Both were directed by John Ford. Up the River is an oddball prison flick. Humphrey Bogart is a prison trustie who falls in love with a woman prisoner as he processes her in. When he is paroled, he gets caught up in a financial fraud, and it takes two of his friends from the joint, Spenser Tracy and William Hymer, to get him out of it. They need to escape from prison, then get back in before the big prison baseball game.
It's all a bit of a muddle, but it is interesting to see a young Bogey as a mostly innocent noble naif.
When Willie Comes Marching Home is also a bit of a mess, but a fun one. It stars Dan Dailey as an ordinary guy in an ordinary town. When the Japanese bomb Pearl Harbor, he is the first to volunteer, making him a hometown hero. But when he is stationed stateside in that same hometown, people start to get tired of him hanging around. They want him fighting overseas. He wants to fight overseas. But Uncle Sam needs him at home, training gunners.
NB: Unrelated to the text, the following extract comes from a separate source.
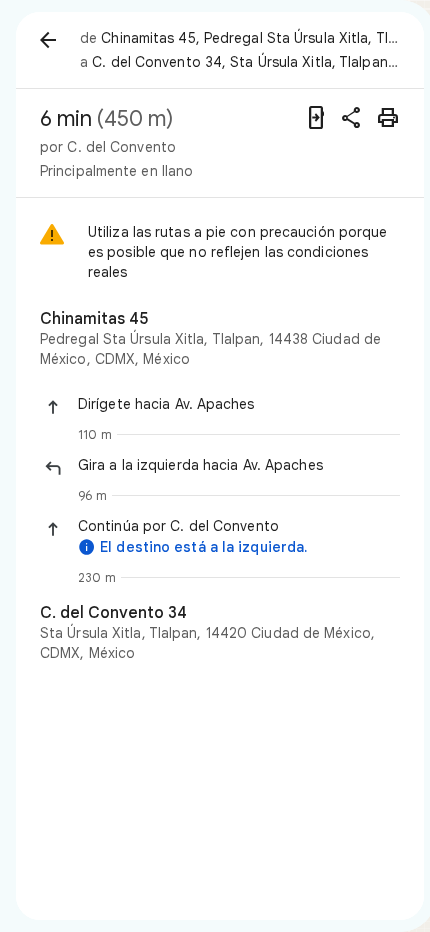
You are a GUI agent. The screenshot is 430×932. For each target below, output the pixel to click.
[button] (239, 404)
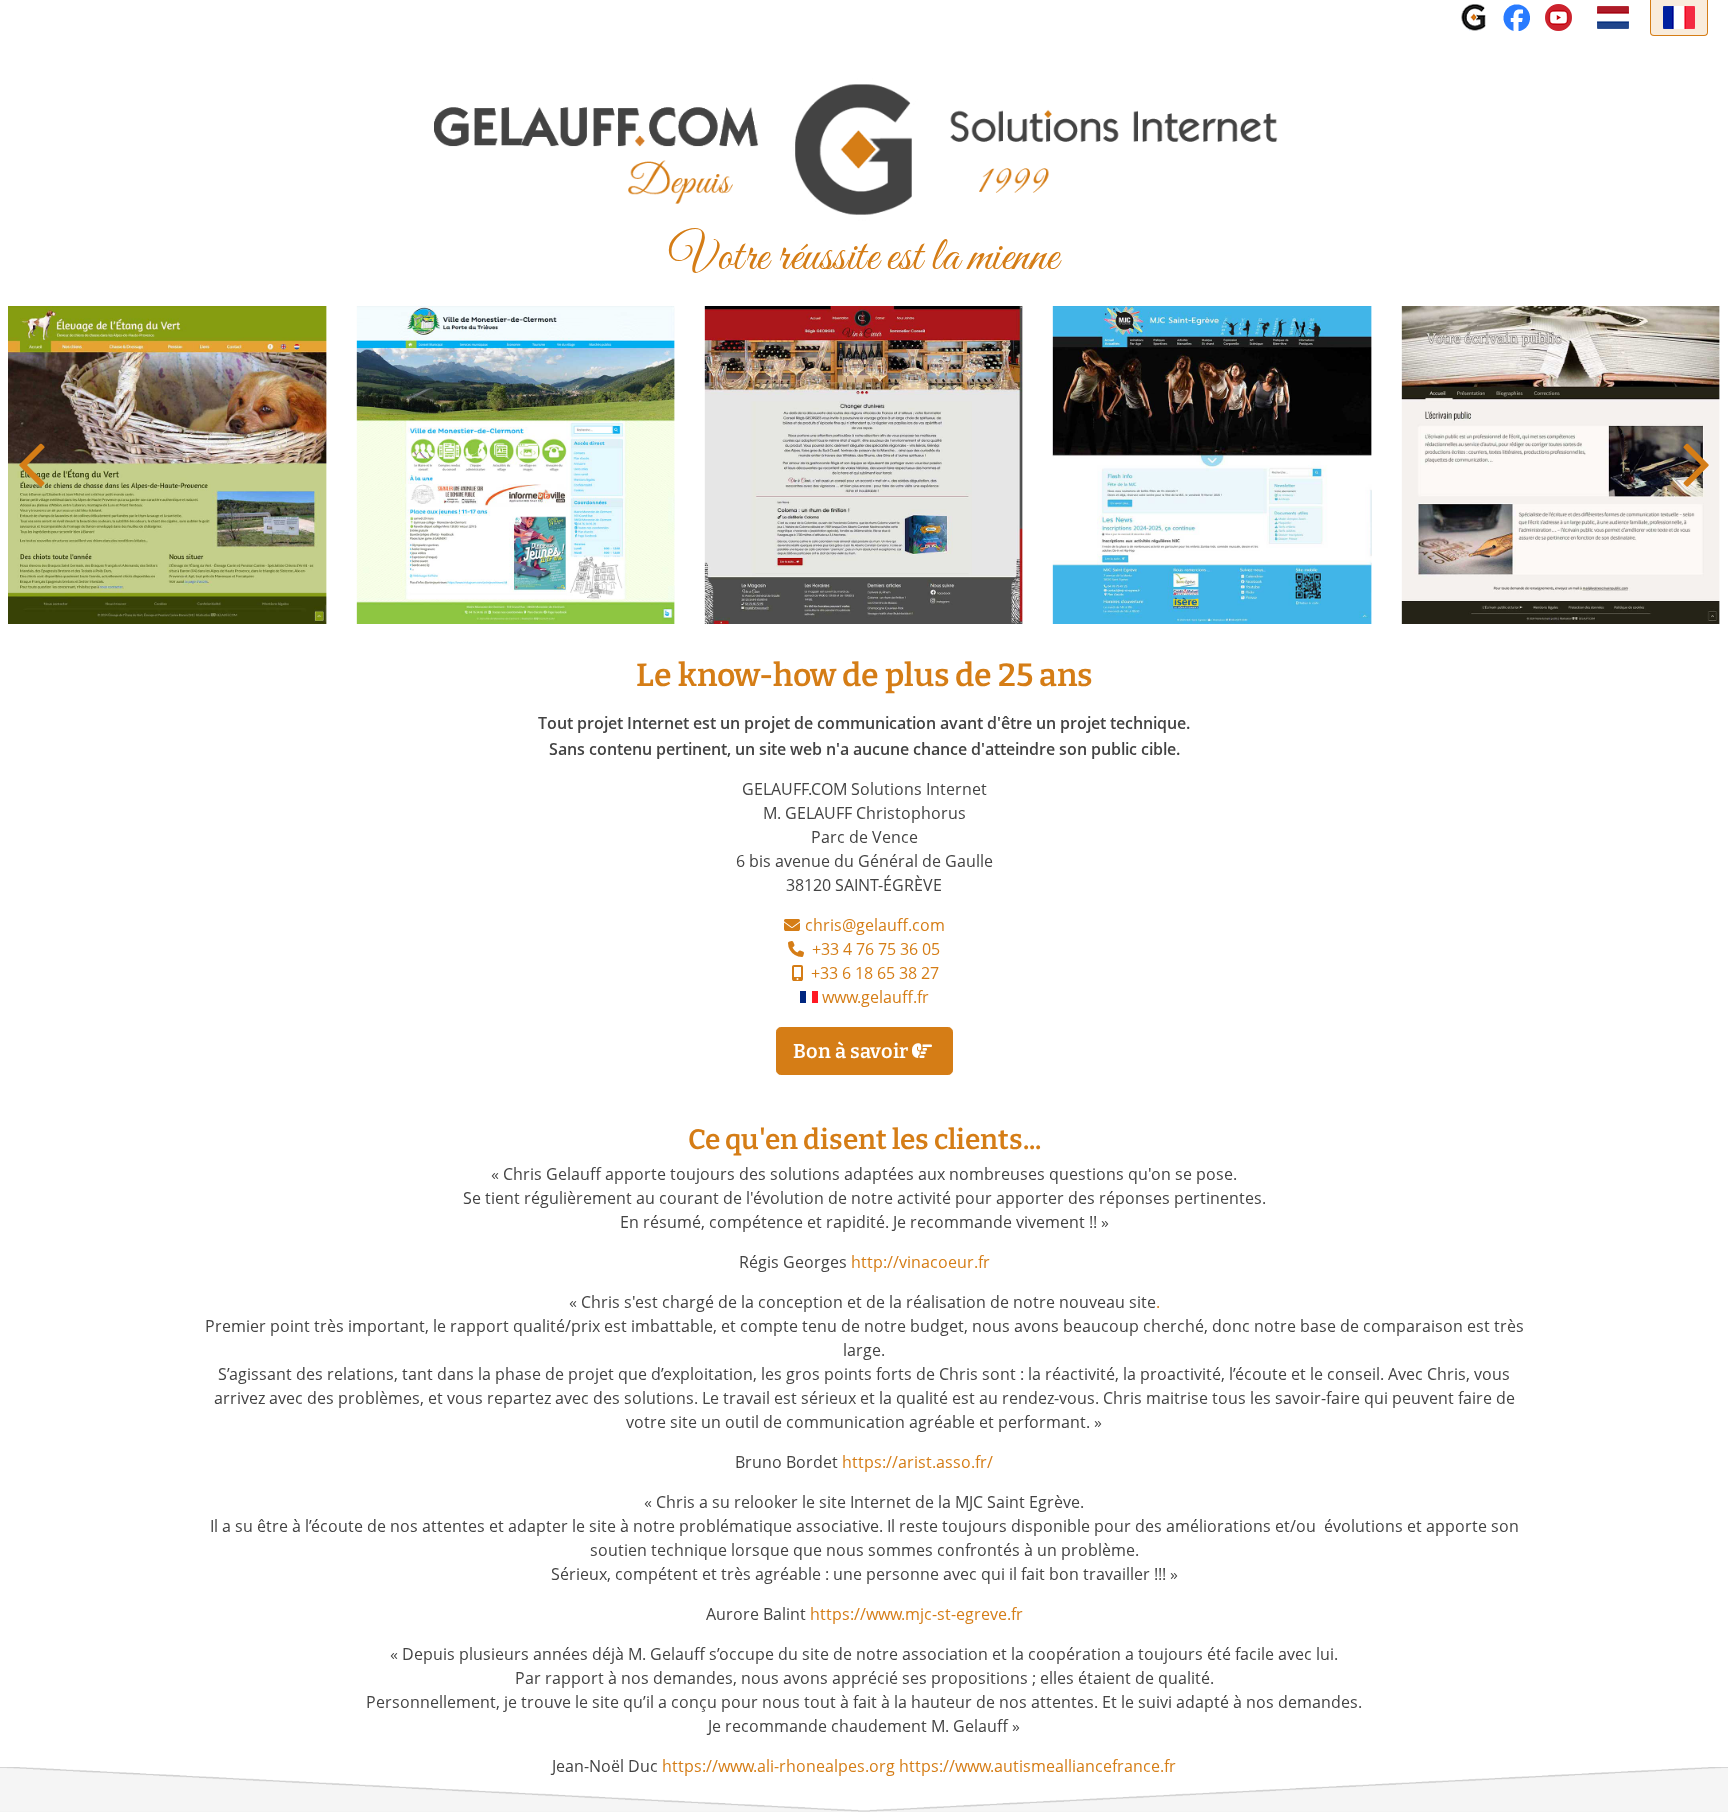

The first three acts are fine - there's a bit of a Preston Sturges, Hail the Conquering Hero/Miracle of Morgan's Creek feel. Remember that the war is fought at home, too - that sort of thing. Dailey's induction and basic training have a nice documentary feel, which is not surprising considering Ford's WWII documentary work.
But in the fourth act, Dailey gets a sudden chance to fight overseas, but he has to leave immediately. He fouls up and gets stuck in occupied France, meets up with a beautiful fighter, and is sent back with valuable intelligence - after being plied with booze in a make-believe wedding. His trip back to London and Washington involves no sleep and more booze to keep him going, and he winds up back in his hometown just 4 days after he left, drunk and exhausted. And do his friends and family believe that he is now a hero?
People say that Ford has no touch for comedy, and that's fair. But the slow, lazy pace of the first part, then the sudden jolt of acceleration, is very bracing. You're thrown into a new movie, and it is quite exhilarating, and a special kind of funny.
Neither of these movies are "classics", except in the sense that they are black-and-white movies made by a recognized master. River is a nice chance to see young Bogart and Tracy. And Willie is just plain fun.